- Task objective
In the listing that follows, locate the line containing "Select the 轴向 tab button" and the line containing "Click the الموردين truck icon". Retype exactly those two lines and every line between them, and nothing more.

- Records for this exercise
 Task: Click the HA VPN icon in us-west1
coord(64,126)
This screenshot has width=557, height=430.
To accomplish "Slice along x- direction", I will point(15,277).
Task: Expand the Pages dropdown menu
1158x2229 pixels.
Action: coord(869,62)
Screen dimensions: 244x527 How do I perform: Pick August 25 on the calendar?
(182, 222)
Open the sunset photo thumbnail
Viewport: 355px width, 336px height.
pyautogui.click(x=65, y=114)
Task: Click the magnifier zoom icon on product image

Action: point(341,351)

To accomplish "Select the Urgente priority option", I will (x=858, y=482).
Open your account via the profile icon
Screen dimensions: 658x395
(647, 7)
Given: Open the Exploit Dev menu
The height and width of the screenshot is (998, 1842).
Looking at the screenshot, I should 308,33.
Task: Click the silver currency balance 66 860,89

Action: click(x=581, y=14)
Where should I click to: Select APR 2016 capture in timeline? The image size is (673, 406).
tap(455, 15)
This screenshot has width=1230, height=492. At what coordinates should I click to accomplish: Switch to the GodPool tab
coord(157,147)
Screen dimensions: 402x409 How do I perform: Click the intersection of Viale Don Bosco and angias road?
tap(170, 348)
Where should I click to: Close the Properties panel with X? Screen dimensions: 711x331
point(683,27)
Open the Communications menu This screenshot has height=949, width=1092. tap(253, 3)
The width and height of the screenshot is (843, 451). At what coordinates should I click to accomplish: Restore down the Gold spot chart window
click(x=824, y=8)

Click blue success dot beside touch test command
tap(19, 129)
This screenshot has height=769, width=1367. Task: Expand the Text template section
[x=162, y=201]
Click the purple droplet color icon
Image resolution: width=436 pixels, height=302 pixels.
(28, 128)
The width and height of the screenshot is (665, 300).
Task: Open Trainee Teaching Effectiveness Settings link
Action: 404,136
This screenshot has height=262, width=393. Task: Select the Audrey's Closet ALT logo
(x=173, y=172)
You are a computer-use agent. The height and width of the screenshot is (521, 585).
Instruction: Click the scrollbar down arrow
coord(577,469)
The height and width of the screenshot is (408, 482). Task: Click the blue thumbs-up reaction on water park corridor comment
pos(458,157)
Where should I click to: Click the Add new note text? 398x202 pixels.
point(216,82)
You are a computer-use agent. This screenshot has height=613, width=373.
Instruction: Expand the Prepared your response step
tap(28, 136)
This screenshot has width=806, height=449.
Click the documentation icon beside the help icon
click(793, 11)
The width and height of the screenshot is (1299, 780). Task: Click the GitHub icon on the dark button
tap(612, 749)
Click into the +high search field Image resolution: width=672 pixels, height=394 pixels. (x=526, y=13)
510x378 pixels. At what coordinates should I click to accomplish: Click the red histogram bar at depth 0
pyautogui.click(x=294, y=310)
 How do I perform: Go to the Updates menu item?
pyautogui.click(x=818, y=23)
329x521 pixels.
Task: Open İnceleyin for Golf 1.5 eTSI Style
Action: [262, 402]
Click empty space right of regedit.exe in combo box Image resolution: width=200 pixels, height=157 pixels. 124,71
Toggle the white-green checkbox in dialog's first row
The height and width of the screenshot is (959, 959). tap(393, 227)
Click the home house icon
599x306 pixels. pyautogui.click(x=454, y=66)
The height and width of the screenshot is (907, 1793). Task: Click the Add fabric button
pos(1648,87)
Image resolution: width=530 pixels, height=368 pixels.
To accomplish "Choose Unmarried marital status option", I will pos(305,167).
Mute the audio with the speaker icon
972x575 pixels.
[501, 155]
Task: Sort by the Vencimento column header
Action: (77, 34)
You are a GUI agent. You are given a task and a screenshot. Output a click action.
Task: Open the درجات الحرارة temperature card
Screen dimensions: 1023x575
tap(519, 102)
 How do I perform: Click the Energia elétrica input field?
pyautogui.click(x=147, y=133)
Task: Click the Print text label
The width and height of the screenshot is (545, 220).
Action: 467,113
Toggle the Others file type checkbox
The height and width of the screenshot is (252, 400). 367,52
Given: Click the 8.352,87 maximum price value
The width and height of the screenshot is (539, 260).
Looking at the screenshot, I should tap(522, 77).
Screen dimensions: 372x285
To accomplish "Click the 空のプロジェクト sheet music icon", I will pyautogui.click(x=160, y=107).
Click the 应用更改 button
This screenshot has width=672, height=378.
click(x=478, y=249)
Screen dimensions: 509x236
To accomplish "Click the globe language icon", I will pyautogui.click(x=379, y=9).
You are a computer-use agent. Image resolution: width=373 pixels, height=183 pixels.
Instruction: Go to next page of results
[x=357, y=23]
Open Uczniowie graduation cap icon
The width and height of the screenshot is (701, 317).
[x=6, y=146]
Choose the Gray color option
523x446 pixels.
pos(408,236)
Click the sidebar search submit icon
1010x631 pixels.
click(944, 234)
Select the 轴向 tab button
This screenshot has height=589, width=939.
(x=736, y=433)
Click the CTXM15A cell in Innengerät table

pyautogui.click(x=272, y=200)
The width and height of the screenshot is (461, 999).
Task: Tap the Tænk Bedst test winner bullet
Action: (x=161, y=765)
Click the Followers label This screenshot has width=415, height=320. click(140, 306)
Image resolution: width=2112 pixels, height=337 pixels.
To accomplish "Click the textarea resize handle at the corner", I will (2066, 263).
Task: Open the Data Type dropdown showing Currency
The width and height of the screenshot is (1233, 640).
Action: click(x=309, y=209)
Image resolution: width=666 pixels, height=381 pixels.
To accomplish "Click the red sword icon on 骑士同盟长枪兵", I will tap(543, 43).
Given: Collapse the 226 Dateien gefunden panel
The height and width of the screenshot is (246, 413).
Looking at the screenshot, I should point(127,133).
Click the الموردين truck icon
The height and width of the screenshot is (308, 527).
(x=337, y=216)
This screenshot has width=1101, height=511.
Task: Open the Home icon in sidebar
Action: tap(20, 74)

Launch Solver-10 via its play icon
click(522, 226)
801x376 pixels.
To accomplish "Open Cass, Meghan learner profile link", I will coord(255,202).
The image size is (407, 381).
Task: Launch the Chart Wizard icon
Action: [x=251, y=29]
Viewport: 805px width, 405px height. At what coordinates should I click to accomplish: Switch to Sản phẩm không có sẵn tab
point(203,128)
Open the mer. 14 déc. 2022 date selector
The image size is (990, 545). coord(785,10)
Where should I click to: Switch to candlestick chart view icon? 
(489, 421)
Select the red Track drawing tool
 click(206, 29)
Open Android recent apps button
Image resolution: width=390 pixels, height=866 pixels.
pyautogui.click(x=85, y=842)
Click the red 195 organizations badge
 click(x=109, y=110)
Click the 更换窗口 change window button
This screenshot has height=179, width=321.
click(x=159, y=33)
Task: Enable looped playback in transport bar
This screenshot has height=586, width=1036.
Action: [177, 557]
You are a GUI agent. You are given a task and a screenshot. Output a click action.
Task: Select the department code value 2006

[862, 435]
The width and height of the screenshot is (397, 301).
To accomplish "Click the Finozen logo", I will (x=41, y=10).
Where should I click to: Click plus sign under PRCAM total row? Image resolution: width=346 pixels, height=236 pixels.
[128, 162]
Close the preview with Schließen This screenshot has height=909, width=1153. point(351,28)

- Exercise solution
Select the 轴向 tab button
This screenshot has height=589, width=939.
(x=736, y=433)
Click the CTXM15A cell in Innengerät table

pyautogui.click(x=272, y=200)
The width and height of the screenshot is (461, 999).
Task: Tap the Tænk Bedst test winner bullet
Action: (x=161, y=765)
Click the Followers label This screenshot has width=415, height=320. click(140, 306)
Image resolution: width=2112 pixels, height=337 pixels.
To accomplish "Click the textarea resize handle at the corner", I will (2066, 263).
Task: Open the Data Type dropdown showing Currency
The width and height of the screenshot is (1233, 640).
Action: click(x=309, y=209)
Image resolution: width=666 pixels, height=381 pixels.
To accomplish "Click the red sword icon on 骑士同盟长枪兵", I will tap(543, 43).
Given: Collapse the 226 Dateien gefunden panel
The height and width of the screenshot is (246, 413).
Looking at the screenshot, I should point(127,133).
Click the الموردين truck icon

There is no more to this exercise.